*Work to complete*:
Could the listing be repeated exactly, with every picture dropped?

________

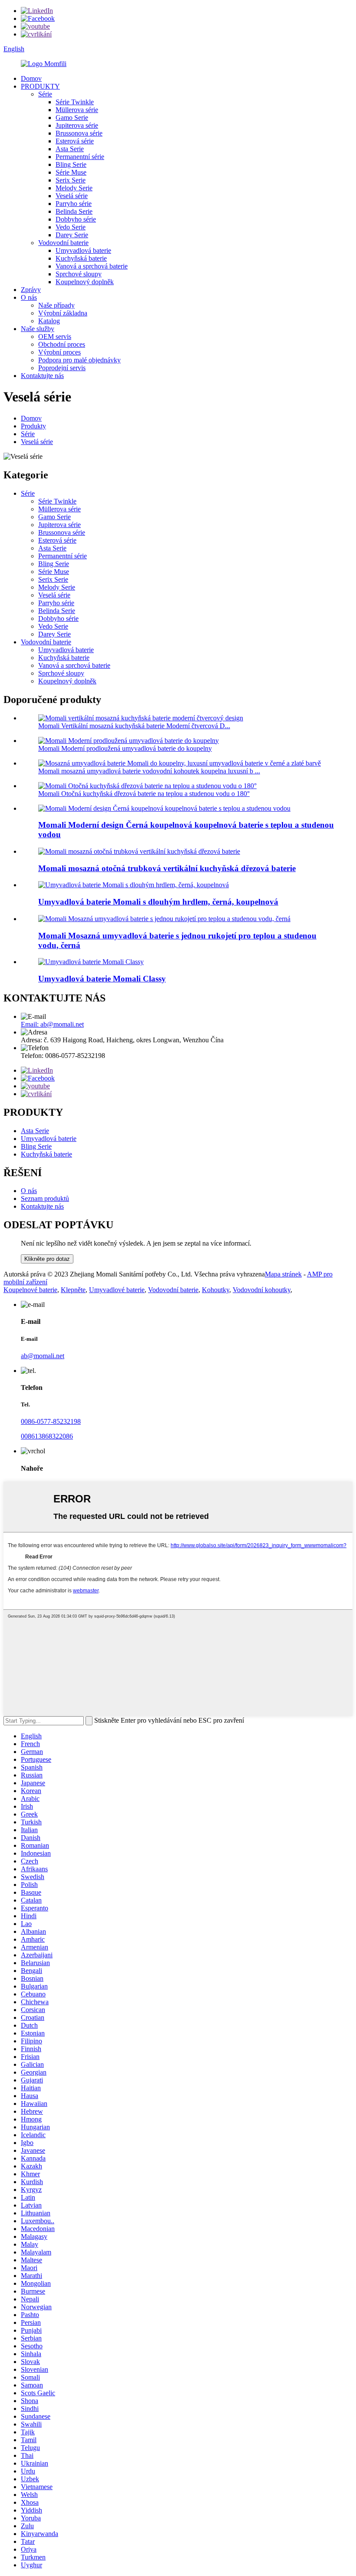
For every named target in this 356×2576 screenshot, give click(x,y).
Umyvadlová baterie (83, 250)
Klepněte (73, 1289)
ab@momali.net (42, 1355)
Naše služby (37, 328)
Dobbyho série (76, 219)
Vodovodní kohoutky (261, 1289)
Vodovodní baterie (63, 242)
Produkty (33, 426)
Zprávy (31, 289)
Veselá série (72, 195)
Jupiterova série (77, 125)
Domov (31, 78)
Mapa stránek (283, 1274)
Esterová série (75, 141)
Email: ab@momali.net (52, 1024)
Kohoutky (215, 1289)
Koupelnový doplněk (85, 281)
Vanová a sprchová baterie (92, 266)
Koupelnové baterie (30, 1289)
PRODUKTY (40, 86)
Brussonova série (79, 133)
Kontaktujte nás (42, 375)
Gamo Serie (72, 117)
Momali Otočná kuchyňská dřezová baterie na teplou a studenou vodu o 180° (144, 793)
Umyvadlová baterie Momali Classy (102, 978)
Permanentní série (80, 156)
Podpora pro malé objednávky (79, 360)
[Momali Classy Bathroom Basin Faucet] (91, 961)
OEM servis (54, 336)
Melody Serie (74, 188)
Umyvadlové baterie (117, 1289)
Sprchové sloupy (79, 274)
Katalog (49, 321)
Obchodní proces (61, 344)
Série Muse (71, 172)
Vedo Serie (71, 227)
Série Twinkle (75, 102)
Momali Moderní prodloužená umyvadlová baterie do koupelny (125, 748)
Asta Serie (70, 149)
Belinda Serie (74, 211)
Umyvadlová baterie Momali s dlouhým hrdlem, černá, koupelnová (158, 901)
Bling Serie (71, 164)
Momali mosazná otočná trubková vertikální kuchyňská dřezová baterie (167, 868)
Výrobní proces (59, 352)
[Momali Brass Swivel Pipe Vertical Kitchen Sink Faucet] (139, 851)
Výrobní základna (62, 313)
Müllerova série (77, 109)
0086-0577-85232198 (51, 1421)
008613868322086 (47, 1436)
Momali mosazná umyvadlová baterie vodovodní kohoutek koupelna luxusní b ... (149, 771)
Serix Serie (71, 180)
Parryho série (74, 203)
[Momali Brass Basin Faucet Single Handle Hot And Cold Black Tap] (164, 918)
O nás (29, 297)
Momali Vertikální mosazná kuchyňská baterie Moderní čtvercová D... (134, 725)
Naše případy (56, 305)
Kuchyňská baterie (81, 258)
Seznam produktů (45, 1198)
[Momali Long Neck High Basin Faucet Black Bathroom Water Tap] (133, 885)
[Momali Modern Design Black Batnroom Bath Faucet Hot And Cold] (164, 808)
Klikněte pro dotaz (47, 1259)
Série (45, 94)
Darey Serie (72, 235)
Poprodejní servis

________

*Solved problem*:
For every named target in this 356×2576 screenshot, give click(x,y).
Umyvadlová baterie (83, 250)
Klepněte (73, 1289)
ab@momali.net (42, 1355)
Naše služby (37, 328)
Dobbyho série (76, 219)
Vodovodní kohoutky (261, 1289)
Vodovodní baterie (63, 242)
Produkty (33, 426)
Zprávy (31, 289)
Veselá série (72, 195)
Jupiterova série (77, 125)
Domov (31, 78)
Mapa stránek (283, 1274)
Esterová série (75, 141)
Email: ab@momali.net (52, 1024)
Kohoutky (215, 1289)
Koupelnový doplněk (85, 281)
Vanová a sprchová baterie (92, 266)
Koupelnové baterie (30, 1289)
PRODUKTY (40, 86)
Brussonova série (79, 133)
Kontaktujte nás (42, 375)
Gamo Serie (72, 117)
Momali Otočná kuchyňská dřezová baterie na teplou a studenou vodu o 180° (144, 793)
Umyvadlová baterie Momali Classy (102, 978)
Permanentní série (80, 156)
Podpora pro malé objednávky (79, 360)
[Momali Classy Bathroom Basin Faucet] (91, 961)
OEM servis (54, 336)
Melody Serie (74, 188)
Umyvadlové baterie (117, 1289)
Sprchové sloupy (79, 274)
Katalog (49, 321)
Obchodní proces (61, 344)
Série Muse (71, 172)
Vedo Serie (71, 227)
Série Twinkle (75, 102)
Momali Moderní prodloužená umyvadlová baterie do koupelny (125, 748)
Asta Serie (70, 149)
Belinda Serie (74, 211)
Umyvadlová baterie Momali s dlouhým hrdlem, černá, koupelnová (158, 901)
Bling Serie (71, 164)
Momali mosazná otočná trubková vertikální kuchyňská dřezová baterie (167, 868)
Výrobní proces (59, 352)
[Momali Brass Swivel Pipe Vertical Kitchen Sink Faucet] (139, 851)
Výrobní základna (62, 313)
Müllerova série (77, 109)
0086-0577-85232198 (51, 1421)
008613868322086 (47, 1436)
Momali mosazná umyvadlová baterie vodovodní kohoutek koupelna luxusní b ... (149, 771)
Serix Serie (71, 180)
Parryho série (74, 203)
[Momali Brass Basin Faucet Single Handle Hot And Cold Black Tap] (164, 918)
O nás (29, 297)
Momali Vertikální mosazná kuchyňská baterie Moderní čtvercová D... (134, 725)
Naše případy (56, 305)
Kuchyňská baterie (81, 258)
Seznam produktů (45, 1198)
[Momali Long Neck High Basin Faucet Black Bathroom Water Tap] (133, 885)
[Momali Modern Design Black Batnroom Bath Faucet Hot And Cold] (164, 808)
Klikněte pro dotaz (47, 1259)
Série (45, 94)
Darey Serie (72, 235)
Poprodejní servis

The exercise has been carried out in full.